How to use Go profiling tools

How to use Go profiling tools

Exploring profiling tools for Go: enhancing performance like a pro

Profiling is the process of analyzing an application's runtime behavior to pinpoint performance issues. It helps developers identify where their code spends most of its time and how memory is allocated and released. Profiling tools for Go offer invaluable information for making informed optimizations and delivering a smooth and efficient user experience.

Key Types of Profiling in Go

CPU Profiling: CPU profiling identifies areas of your code that consume the most CPU time. It helps you understand which functions or methods are taking up the majority of the processing power, allowing you to focus on optimizing those areas.

Memory Profiling: Memory profiling reveals memory allocation patterns and potential memory leaks within your application. It provides insights into how your application uses memory and assists in preventing excessive memory consumption.

Goroutine Profiling: Goroutines are a hallmark of Go's concurrency model. Goroutine profiling aids in understanding how goroutines are being created, executed, and blocked, helping you optimize concurrent execution and resource utilization.

pprof: The built-in pprof package is a cornerstone of Go's profiling capabilities. It offers both CPU and memory profiling, along with a web-based visualization tool. By simply importing the net/http/pprof package and exposing endpoints, you can access valuable insights about your application's performance.

go-torch: This tool creates flame graphs from pprof profiles, providing a visual representation of the CPU consumption hierarchy.

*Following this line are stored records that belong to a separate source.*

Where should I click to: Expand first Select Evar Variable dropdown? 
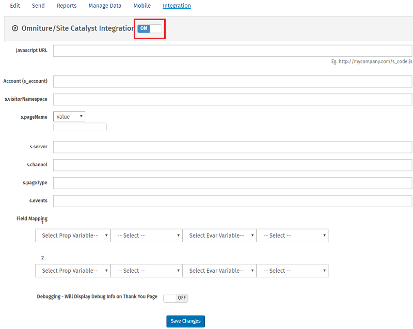[x=219, y=236]

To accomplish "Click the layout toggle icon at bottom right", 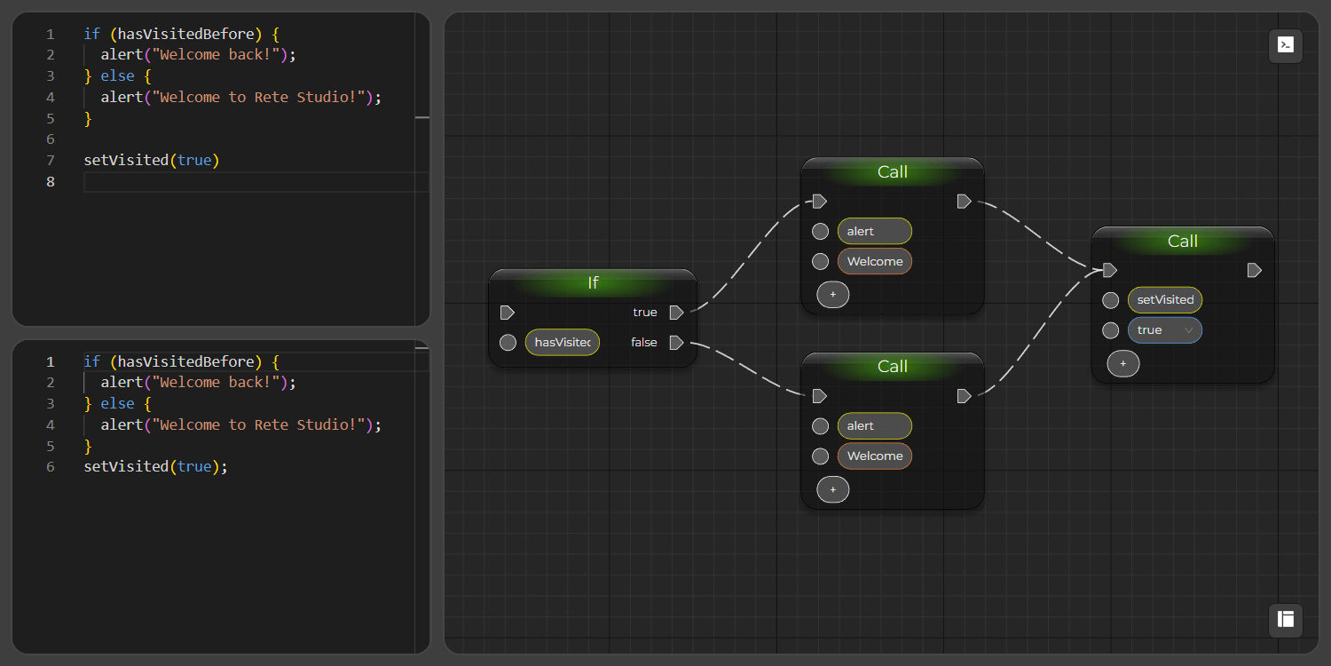I will (1285, 620).
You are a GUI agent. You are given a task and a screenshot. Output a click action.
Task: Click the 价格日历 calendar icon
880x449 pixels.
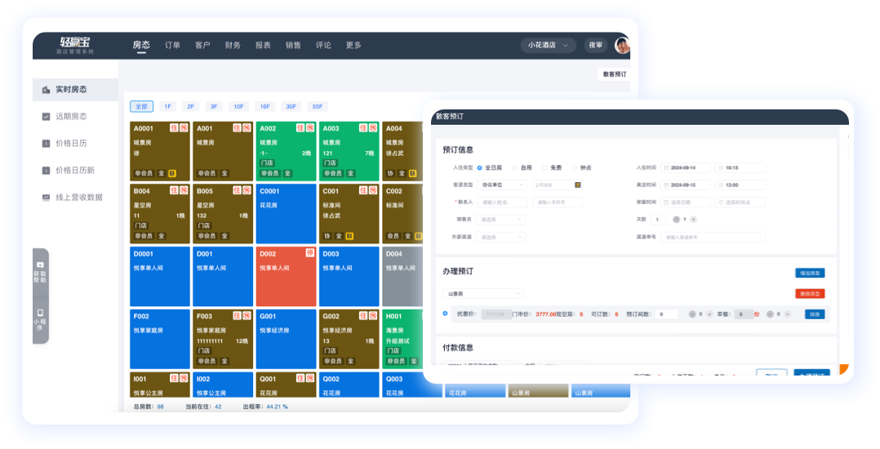point(47,144)
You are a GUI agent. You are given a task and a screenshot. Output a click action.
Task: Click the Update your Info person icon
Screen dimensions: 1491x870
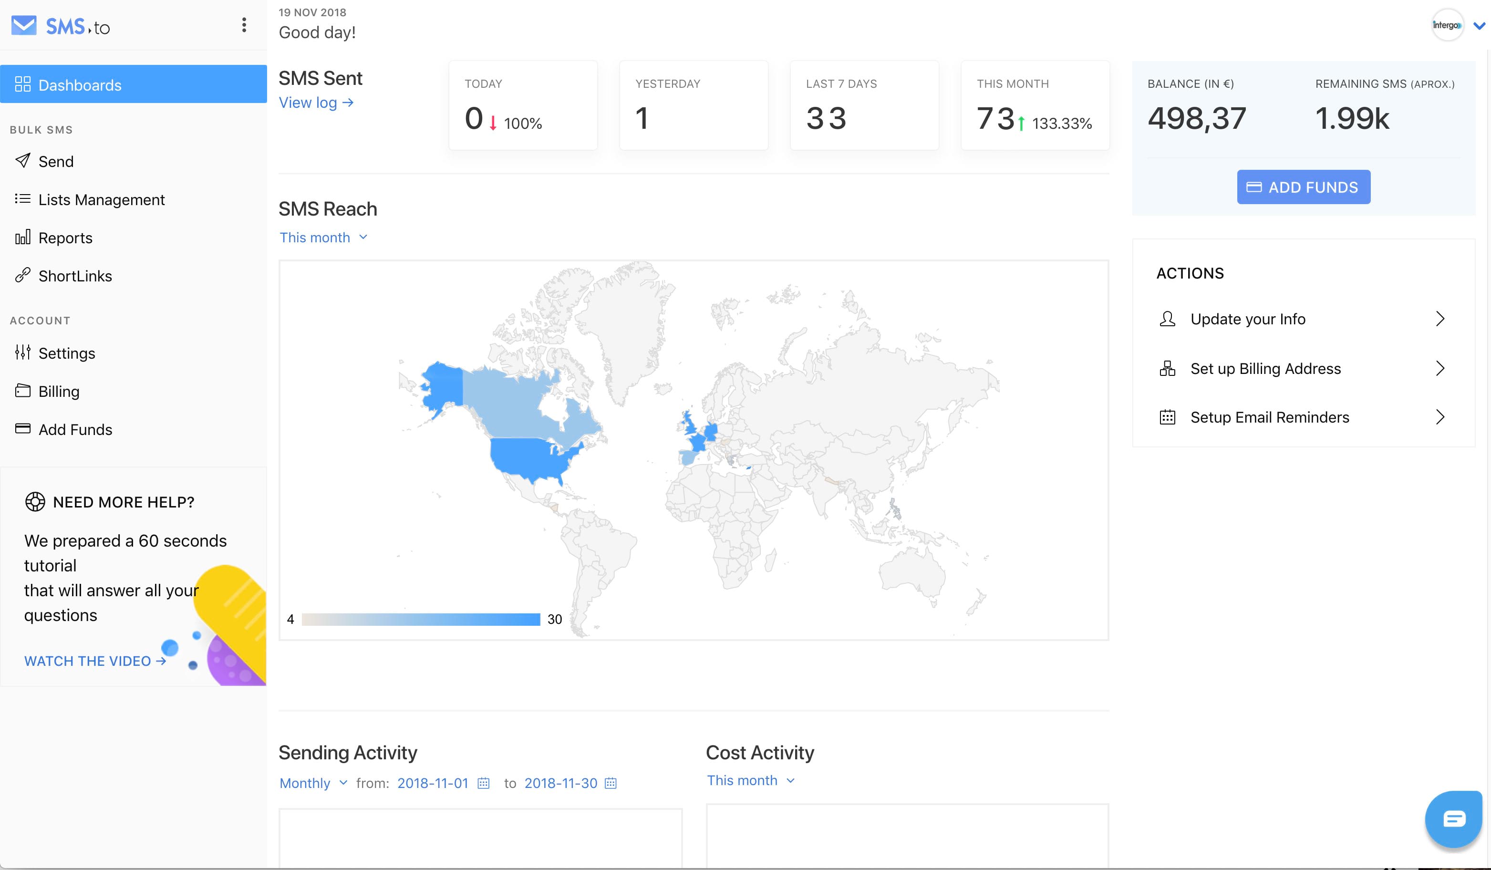pyautogui.click(x=1167, y=319)
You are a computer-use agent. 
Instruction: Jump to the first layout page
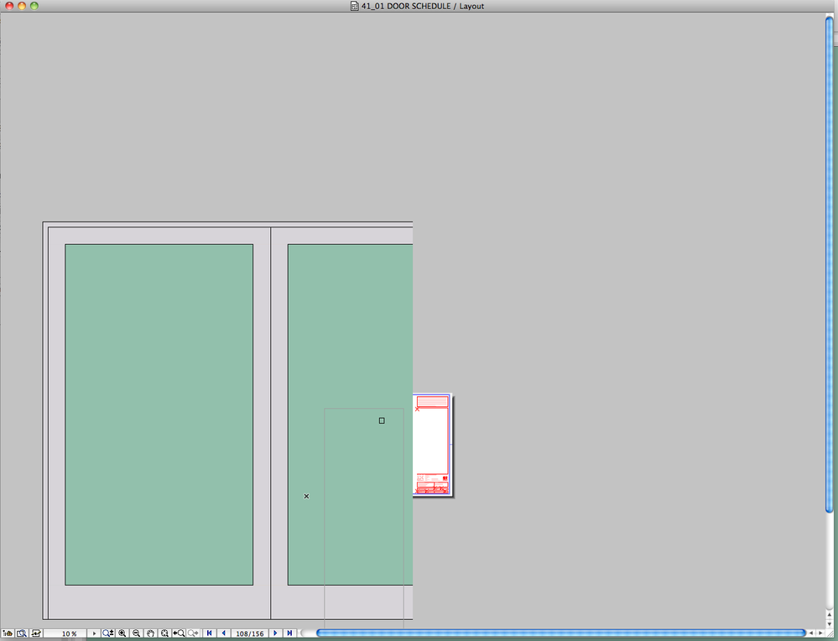coord(209,633)
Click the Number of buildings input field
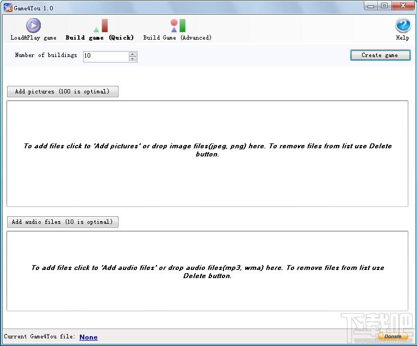Image resolution: width=417 pixels, height=346 pixels. [106, 56]
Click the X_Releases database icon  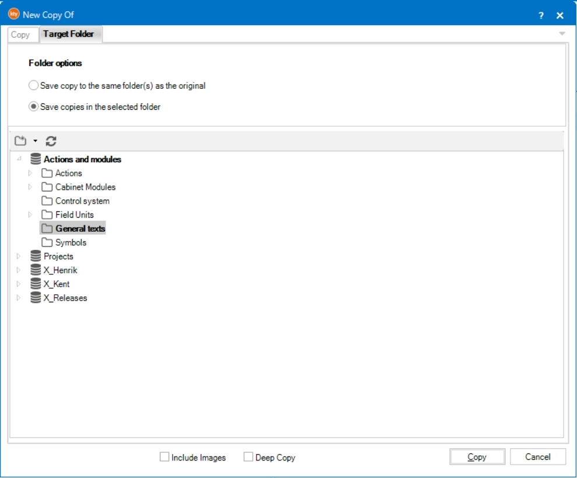(36, 298)
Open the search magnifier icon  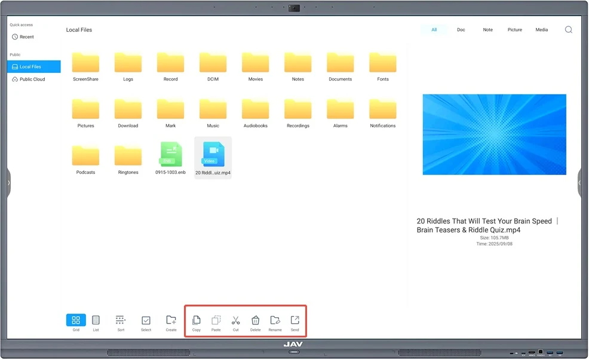(568, 29)
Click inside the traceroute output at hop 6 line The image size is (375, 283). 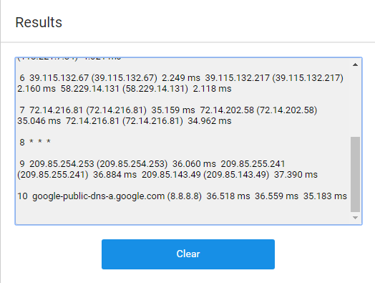pos(180,83)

Flame graphs make it easier to identify hotspots and optimize critical sections of your code.

pprof-utils: This collection of utilities extends the pprof toolset by offering additional functionalities, such as memory profiling for long-running applications and custom visualizations.

Heapster: Heapster is designed specifically for memory profiling in Go. It offers memory allocation stack traces, allowing you to identify memory-hungry sections of your code and optimize memory usage effectively.

trace: The trace package in the Go standard library facilitates tracing the execution of programs. It helps you understand the timing and interactions between goroutines, system calls, and application logic, aiding in fine-tuning concurrency.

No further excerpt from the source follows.